Pony Up! SMU moves up 3 spots to No. 21 after big comeback
DALLAS (AP) — SMU finally loosened up and is now moving up in the rankings. The Mustangs are already bowl eligible halfway through the regular season.
With an open date next, there is some extra time to ponder the changing momentum and an incredible comeback — both in the last game, and in the program overall in three decades since resuming play after the NCAA death penalty.
"It's fun when you have a team like this," second-year coach Sonny Dykes said after SMU overcame a three-touchdown deficit and beat Tulsa 43-37 in triple overtime. "If our guys will just keep believing and keep fighting, this will be one of many comebacks like this that we'll end up making at some point. ... Once you kind of figure that out, then you're never out of a ballgame."
The Mustangs, 6-0 for the first time since the Pony Express days, moved up three spots to No. 21 in the new Associated Press poll Sunday, a week after getting ranked for the first time since 1986. All six of their wins are against FBS opponents.
Tulsa, which kept SMU from getting bowl eligible with a win in last year's finale, took a 30-9 lead into the fourth quarter Saturday night. The Golden Hurricane (2-3) had that big lead despite three interceptions in the first half by Zach Smith, one returned 64 yards by Ar'mani Johnson for SMU's first touchdown and another in the end zone just before halftime.
"We just stayed the course and played SMU football," said James Proche, who had an incredible leaping catch for the game-ending 25-yard touchdown thrown by Shane Buechele in the third overtime.
Dykes felt his players were a little tight in the first half, and acknowledged that he probably was a bit as well.

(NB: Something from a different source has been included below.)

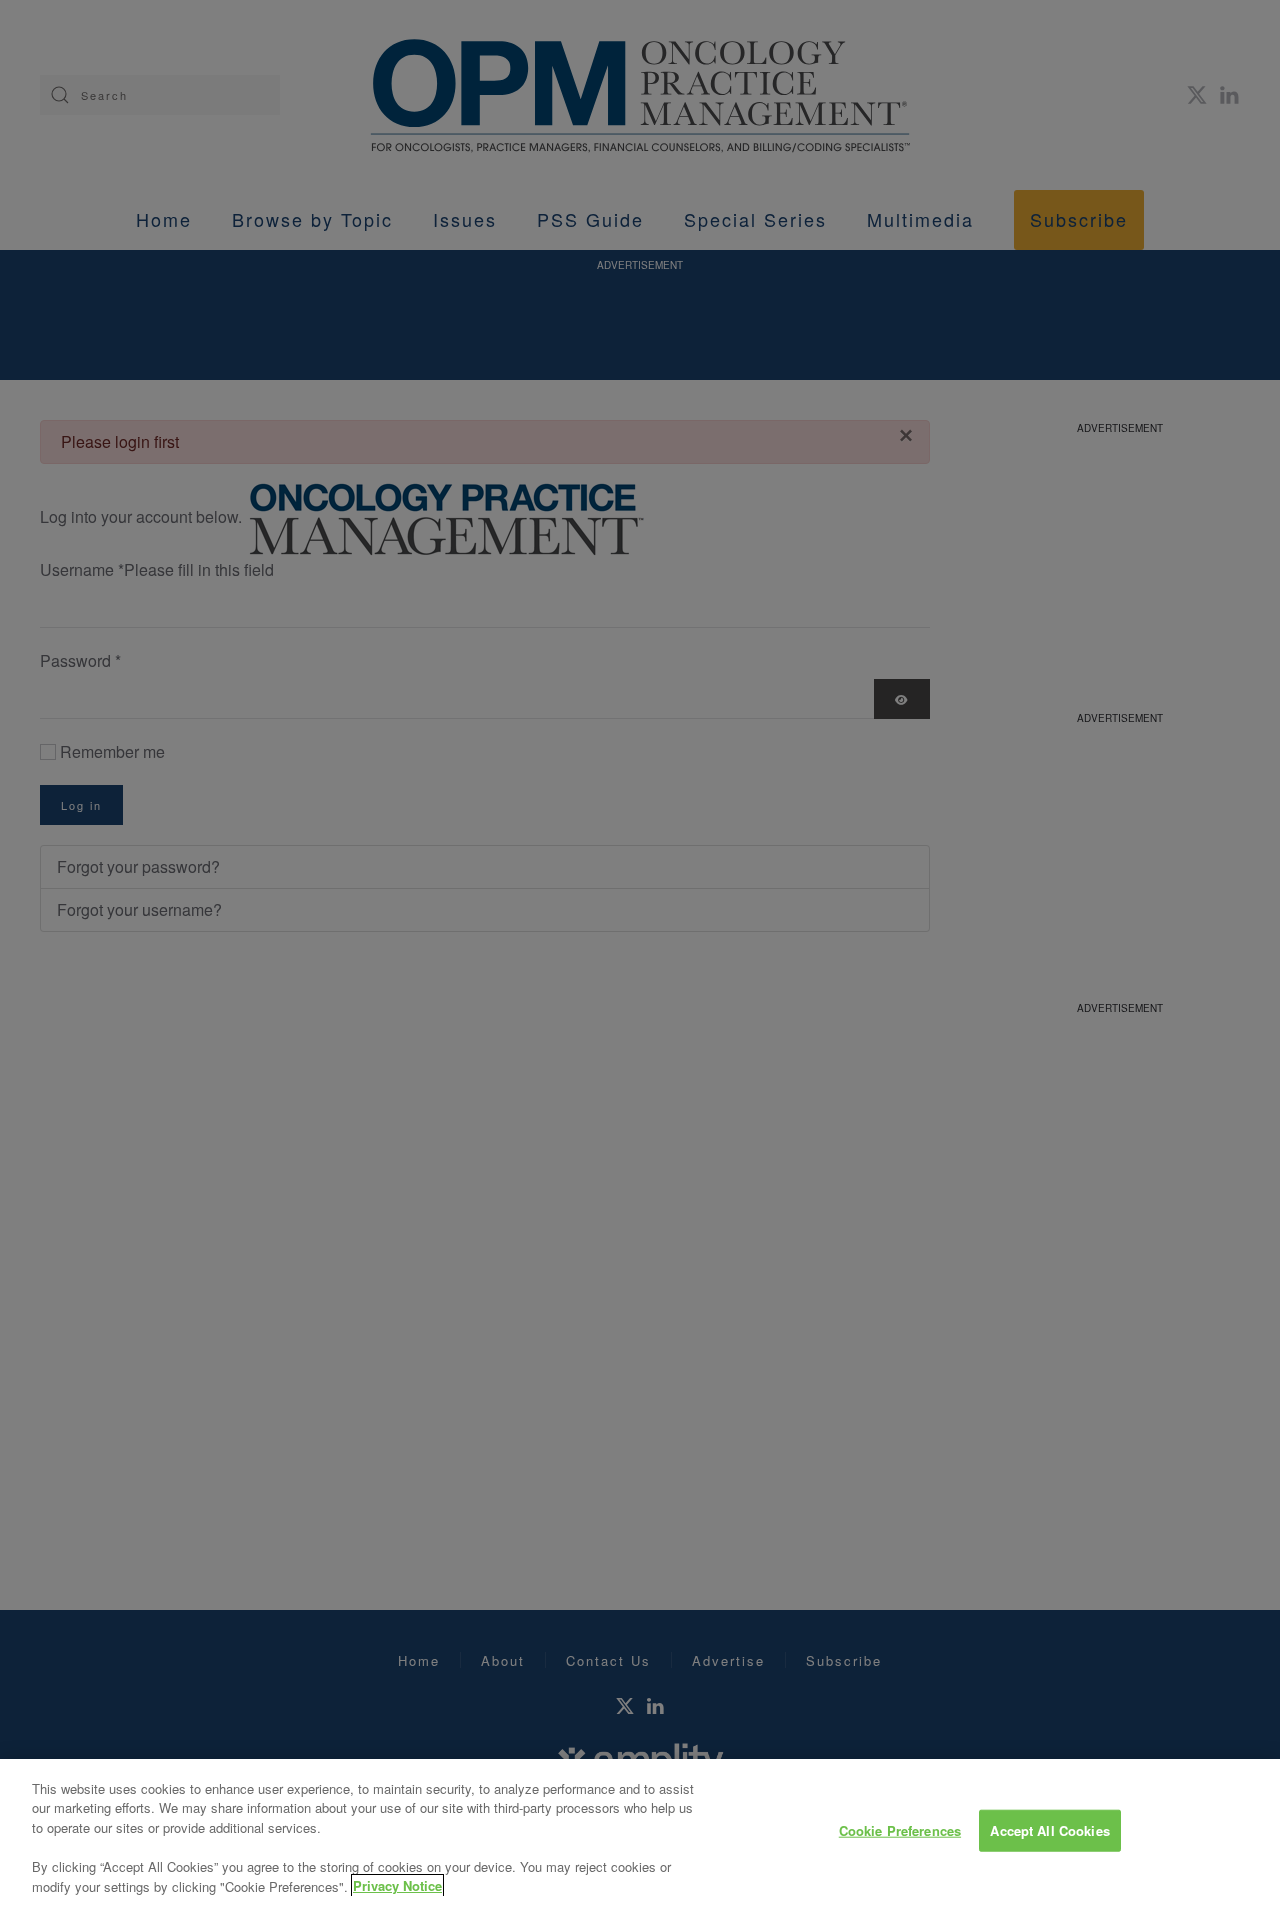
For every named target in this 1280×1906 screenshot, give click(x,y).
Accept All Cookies (1049, 1830)
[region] (640, 1832)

The coach had talked to officials before the game about some pre-snap things he felt Tulsa's defense did, and got upset when SMU got penalized for a false start in the first quarter. He got an unsportsmanlike penalty when trying the attention of the referee, then called a timeout and was heard using an expletive though the ref's live mic.

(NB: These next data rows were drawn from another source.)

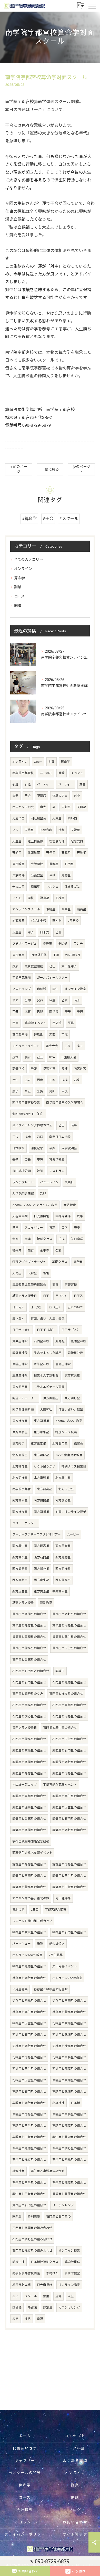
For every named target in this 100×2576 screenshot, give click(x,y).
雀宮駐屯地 (57, 841)
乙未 (28, 1080)
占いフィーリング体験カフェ (32, 1125)
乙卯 (43, 1193)
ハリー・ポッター (24, 1523)
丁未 (15, 1137)
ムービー (73, 1534)
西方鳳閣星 (63, 1557)
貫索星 (53, 864)
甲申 (15, 1023)
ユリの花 (46, 773)
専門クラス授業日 (24, 1728)
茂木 (15, 1057)
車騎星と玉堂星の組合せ (29, 2137)
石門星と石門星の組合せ (29, 1682)
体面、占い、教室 (70, 1409)
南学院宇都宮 (21, 1489)
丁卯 (56, 955)
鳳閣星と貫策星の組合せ (29, 1750)
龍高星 (81, 909)
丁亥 (67, 1046)
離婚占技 (18, 2262)
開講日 (60, 1671)
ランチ (78, 943)
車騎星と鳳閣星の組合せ (69, 2091)
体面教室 (34, 852)
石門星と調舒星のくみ (27, 1694)
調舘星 (35, 886)
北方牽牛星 (63, 1478)
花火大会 (52, 1046)
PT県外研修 (39, 955)
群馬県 (38, 1034)
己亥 (77, 1080)
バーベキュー (21, 1943)
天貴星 (57, 818)
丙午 (74, 1125)
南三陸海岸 (63, 1898)
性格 (28, 2319)
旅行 (31, 1250)
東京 (52, 1227)
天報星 (66, 807)
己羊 (15, 1227)
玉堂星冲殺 (20, 1375)
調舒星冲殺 (20, 1353)
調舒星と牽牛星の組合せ (69, 1875)
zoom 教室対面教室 (69, 1455)
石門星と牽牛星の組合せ (60, 1728)
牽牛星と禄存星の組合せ (29, 2159)
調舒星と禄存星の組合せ (29, 1864)
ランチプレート (23, 1182)
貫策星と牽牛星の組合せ (69, 1637)
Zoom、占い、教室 (68, 1421)
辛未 (15, 1000)
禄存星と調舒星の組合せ (29, 1978)
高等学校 (18, 1068)
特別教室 (46, 1603)
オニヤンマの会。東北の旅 (30, 1898)
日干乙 (78, 1296)
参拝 (65, 1068)
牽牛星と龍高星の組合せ (69, 2182)
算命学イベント (35, 1023)
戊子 (80, 1046)
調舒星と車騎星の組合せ (29, 1875)
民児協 (57, 1023)
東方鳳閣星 (50, 1398)
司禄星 (60, 898)
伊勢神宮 (49, 1068)
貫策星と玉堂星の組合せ (69, 1648)
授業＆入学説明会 (46, 1375)
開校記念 (37, 1148)
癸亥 (58, 1250)
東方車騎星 (20, 1432)
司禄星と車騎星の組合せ (69, 2057)
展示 (28, 1057)
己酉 (40, 1137)
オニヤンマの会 (23, 807)
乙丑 (58, 932)
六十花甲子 (69, 966)
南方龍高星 (41, 1546)
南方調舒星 (63, 1500)
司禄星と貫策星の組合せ (69, 2023)
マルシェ (52, 886)
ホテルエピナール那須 (49, 1387)
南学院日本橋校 (60, 1137)
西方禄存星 (41, 1569)
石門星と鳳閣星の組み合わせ (32, 2228)
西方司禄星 (63, 1569)
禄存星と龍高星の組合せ (69, 2012)
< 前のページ (18, 469)
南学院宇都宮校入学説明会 (64, 1102)
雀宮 (46, 1273)
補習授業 (18, 2171)
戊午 (80, 1216)
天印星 (81, 807)
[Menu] (92, 5)
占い (15, 2296)
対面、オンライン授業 (70, 1512)
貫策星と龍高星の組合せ (29, 1648)
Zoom (38, 761)
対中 (77, 796)
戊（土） (55, 1307)
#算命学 (29, 518)
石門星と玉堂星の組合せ (69, 1739)
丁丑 (15, 1011)
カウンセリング (69, 2307)
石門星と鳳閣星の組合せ (69, 1682)
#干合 (48, 518)
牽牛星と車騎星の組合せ (48, 2171)
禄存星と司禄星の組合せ (29, 2000)
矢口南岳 (77, 1239)
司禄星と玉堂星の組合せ (29, 2080)
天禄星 (75, 830)
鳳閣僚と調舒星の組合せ (69, 1762)
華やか (57, 920)
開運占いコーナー (24, 1398)
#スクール (68, 518)
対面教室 (18, 920)
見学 (65, 1227)
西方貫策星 (20, 1557)
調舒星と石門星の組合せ (69, 1818)
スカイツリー (34, 1227)
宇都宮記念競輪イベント (60, 1784)
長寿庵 (47, 943)
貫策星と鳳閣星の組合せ (29, 1614)
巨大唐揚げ (44, 2285)
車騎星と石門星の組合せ (29, 2091)
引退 (15, 784)
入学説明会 (69, 1148)
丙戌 (65, 1034)
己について (75, 1307)
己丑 (40, 1057)
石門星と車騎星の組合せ (69, 1705)
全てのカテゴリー (28, 559)
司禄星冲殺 (75, 1353)
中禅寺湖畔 (63, 1216)
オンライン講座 (69, 2285)
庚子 (15, 1091)
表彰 (55, 1284)
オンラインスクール (26, 909)
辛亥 (52, 1148)
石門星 (69, 864)
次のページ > (82, 469)
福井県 (17, 1250)
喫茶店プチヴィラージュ (29, 1262)
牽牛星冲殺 (41, 1364)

"We all try to kind of ignore some of the noise, and when our players are not used to maybe some of the attention that we got," Dykes said. "We played a little tight the first half, I thought I probably coached a little tight. ... I think the players probably fed off me, so I told those guys, the first half is on me, the second half, just relax and play football."
Eric Dickerson and Craig James were senior running backs the last time SMU was 6-0, in 1982 on way to an unbeaten 11-0-1 season.
The Mustangs are already eligible to go to a bowl for only the sixth time in 31 seasons since returning from the two years (1987 and 1988) they didn't field a team after the crippling NCAA sanctions.
"It's good that we're to going to go a bowl game, but I think we all kind of felt like we would," Dykes said.
Buechele, the former Texas quarterback still with another season of eligibility in 2020, is the American Athletic Conference leading passer at 277.5 yards per game. The Mustangs also have Xavier Jones (league-high 12 rushing TDs, second with 107.7 yards per game) and two of the league's top receivers — Proche (league-high 7.5 catches per game) and Reggie Roberson Jr. (second with 90.8 yards receiving).
Jones' 4-yard TD run on a fourth-down play with 1:02 left in regulation tied the game at 30. The Mustangs, 6-of-6 on fourth-down conversions after halftime, had another on their first OT possession before Jones, who finished with 121 yards, tied the game again with a 3-yard score.
After Jones fumbled to start the second overtime, Proche was quickly there to pick up his teammate.
Tulsa missed a 43-yard field goal attempt, then was wide left on a 42-yarder to start the third overtime before Proche made the last of his 11 catches for 153 yards to end the game.
"I knew we were going to get another opportunity," Proche said. "I just kind of felt it."